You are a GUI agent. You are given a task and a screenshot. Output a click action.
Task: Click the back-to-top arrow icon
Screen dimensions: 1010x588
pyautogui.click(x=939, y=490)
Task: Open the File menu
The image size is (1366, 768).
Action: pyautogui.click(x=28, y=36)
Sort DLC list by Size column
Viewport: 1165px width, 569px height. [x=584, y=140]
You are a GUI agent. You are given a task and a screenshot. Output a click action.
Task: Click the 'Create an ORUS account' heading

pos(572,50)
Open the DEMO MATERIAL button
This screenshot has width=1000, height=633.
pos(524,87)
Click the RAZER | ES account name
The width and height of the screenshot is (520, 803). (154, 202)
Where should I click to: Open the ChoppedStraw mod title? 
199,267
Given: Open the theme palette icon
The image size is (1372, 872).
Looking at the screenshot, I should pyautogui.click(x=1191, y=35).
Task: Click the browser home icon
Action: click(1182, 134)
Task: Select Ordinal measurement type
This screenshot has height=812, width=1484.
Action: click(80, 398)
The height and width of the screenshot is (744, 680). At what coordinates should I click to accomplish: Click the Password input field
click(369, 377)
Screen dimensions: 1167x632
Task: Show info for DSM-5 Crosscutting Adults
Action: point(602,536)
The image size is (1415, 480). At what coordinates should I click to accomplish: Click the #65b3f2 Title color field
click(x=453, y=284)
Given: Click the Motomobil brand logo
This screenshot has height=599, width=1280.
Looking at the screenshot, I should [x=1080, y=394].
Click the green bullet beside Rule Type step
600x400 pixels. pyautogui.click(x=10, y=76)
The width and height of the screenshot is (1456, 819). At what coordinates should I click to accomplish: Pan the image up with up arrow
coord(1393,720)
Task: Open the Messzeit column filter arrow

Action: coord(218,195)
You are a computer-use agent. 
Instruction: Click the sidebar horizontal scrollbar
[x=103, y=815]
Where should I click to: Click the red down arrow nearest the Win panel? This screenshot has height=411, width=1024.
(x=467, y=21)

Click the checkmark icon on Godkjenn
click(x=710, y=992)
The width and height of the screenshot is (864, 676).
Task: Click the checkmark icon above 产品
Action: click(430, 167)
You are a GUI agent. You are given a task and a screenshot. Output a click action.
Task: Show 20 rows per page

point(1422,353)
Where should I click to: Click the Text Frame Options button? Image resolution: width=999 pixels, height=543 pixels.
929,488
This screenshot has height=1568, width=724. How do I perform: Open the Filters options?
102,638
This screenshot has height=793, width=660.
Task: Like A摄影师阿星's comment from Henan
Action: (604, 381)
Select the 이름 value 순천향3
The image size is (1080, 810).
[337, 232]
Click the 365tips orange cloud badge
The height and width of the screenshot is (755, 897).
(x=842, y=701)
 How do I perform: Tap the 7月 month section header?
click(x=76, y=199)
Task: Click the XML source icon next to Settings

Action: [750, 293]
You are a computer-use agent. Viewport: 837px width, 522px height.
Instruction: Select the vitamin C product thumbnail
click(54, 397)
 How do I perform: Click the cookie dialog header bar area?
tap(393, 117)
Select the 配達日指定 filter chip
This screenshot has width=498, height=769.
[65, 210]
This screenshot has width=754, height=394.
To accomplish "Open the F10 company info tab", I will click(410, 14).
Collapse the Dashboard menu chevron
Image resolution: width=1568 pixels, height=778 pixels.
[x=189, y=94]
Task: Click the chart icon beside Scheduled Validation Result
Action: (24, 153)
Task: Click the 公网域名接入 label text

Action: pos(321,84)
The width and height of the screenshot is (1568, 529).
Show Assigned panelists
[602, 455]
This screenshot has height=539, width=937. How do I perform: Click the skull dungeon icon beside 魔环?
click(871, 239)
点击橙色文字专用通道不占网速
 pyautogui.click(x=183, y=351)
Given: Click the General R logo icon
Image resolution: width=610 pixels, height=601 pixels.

___

[課題の目的] 上のレコードをすべて書き直し、「GUI agent」を「GUI assistant」に変えなさい。それ以外の部分はもとのままとすること。

[本問の解答]
You are a GUI assistant. You are given a task and a screenshot. Output a click action.
Task: Click the back-to-top arrow icon
Screen dimensions: 1010x588
pyautogui.click(x=939, y=490)
Task: Open the File menu
The image size is (1366, 768).
Action: pyautogui.click(x=28, y=36)
Sort DLC list by Size column
Viewport: 1165px width, 569px height. [x=584, y=140]
You are a GUI assistant. You are given a task and a screenshot. Output a click action.
Task: Click the 'Create an ORUS account' heading

pos(572,50)
Open the DEMO MATERIAL button
This screenshot has width=1000, height=633.
pos(524,87)
Click the RAZER | ES account name
The width and height of the screenshot is (520, 803). (154, 202)
Where should I click to: Open the ChoppedStraw mod title? 
199,267
Given: Open the theme palette icon
The image size is (1372, 872).
Looking at the screenshot, I should pyautogui.click(x=1191, y=35).
Task: Click the browser home icon
Action: click(1182, 134)
Task: Select Ordinal measurement type
This screenshot has height=812, width=1484.
Action: click(80, 398)
The height and width of the screenshot is (744, 680). At what coordinates should I click to accomplish: Click the Password input field
click(369, 377)
Screen dimensions: 1167x632
Task: Show info for DSM-5 Crosscutting Adults
Action: point(602,536)
The image size is (1415, 480). At what coordinates should I click to accomplish: Click the #65b3f2 Title color field
click(x=453, y=284)
Given: Click the Motomobil brand logo
This screenshot has height=599, width=1280.
Looking at the screenshot, I should [x=1080, y=394].
Click the green bullet beside Rule Type step
600x400 pixels. pyautogui.click(x=10, y=76)
The width and height of the screenshot is (1456, 819). At what coordinates should I click to accomplish: Pan the image up with up arrow
coord(1393,720)
Task: Open the Messzeit column filter arrow

Action: coord(218,195)
You are a computer-use agent. 
Instruction: Click the sidebar horizontal scrollbar
[x=103, y=815]
Where should I click to: Click the red down arrow nearest the Win panel? This screenshot has height=411, width=1024.
(x=467, y=21)

Click the checkmark icon on Godkjenn
click(x=710, y=992)
The width and height of the screenshot is (864, 676).
Task: Click the checkmark icon above 产品
Action: click(430, 167)
You are a GUI assistant. You are given a task and a screenshot. Output a click action.
Task: Show 20 rows per page

point(1422,353)
Where should I click to: Click the Text Frame Options button? Image resolution: width=999 pixels, height=543 pixels.
929,488
This screenshot has height=1568, width=724. How do I perform: Open the Filters options?
102,638
This screenshot has height=793, width=660.
Task: Like A摄影师阿星's comment from Henan
Action: (604, 381)
Select the 이름 value 순천향3
The image size is (1080, 810).
[337, 232]
Click the 365tips orange cloud badge
The height and width of the screenshot is (755, 897).
(x=842, y=701)
 How do I perform: Tap the 7月 month section header?
click(x=76, y=199)
Task: Click the XML source icon next to Settings

Action: [750, 293]
You are a computer-use agent. Viewport: 837px width, 522px height.
Instruction: Select the vitamin C product thumbnail
click(54, 397)
 How do I perform: Click the cookie dialog header bar area?
tap(393, 117)
Select the 配達日指定 filter chip
This screenshot has width=498, height=769.
[65, 210]
This screenshot has width=754, height=394.
To accomplish "Open the F10 company info tab", I will click(410, 14).
Collapse the Dashboard menu chevron
Image resolution: width=1568 pixels, height=778 pixels.
[x=189, y=94]
Task: Click the chart icon beside Scheduled Validation Result
Action: (24, 153)
Task: Click the 公网域名接入 label text

Action: pos(321,84)
The width and height of the screenshot is (1568, 529).
Show Assigned panelists
[602, 455]
This screenshot has height=539, width=937. How do I perform: Click the skull dungeon icon beside 魔环?
click(871, 239)
点击橙色文字专用通道不占网速
 pyautogui.click(x=183, y=351)
Given: Click the General R logo icon
Image resolution: width=610 pixels, height=601 pixels.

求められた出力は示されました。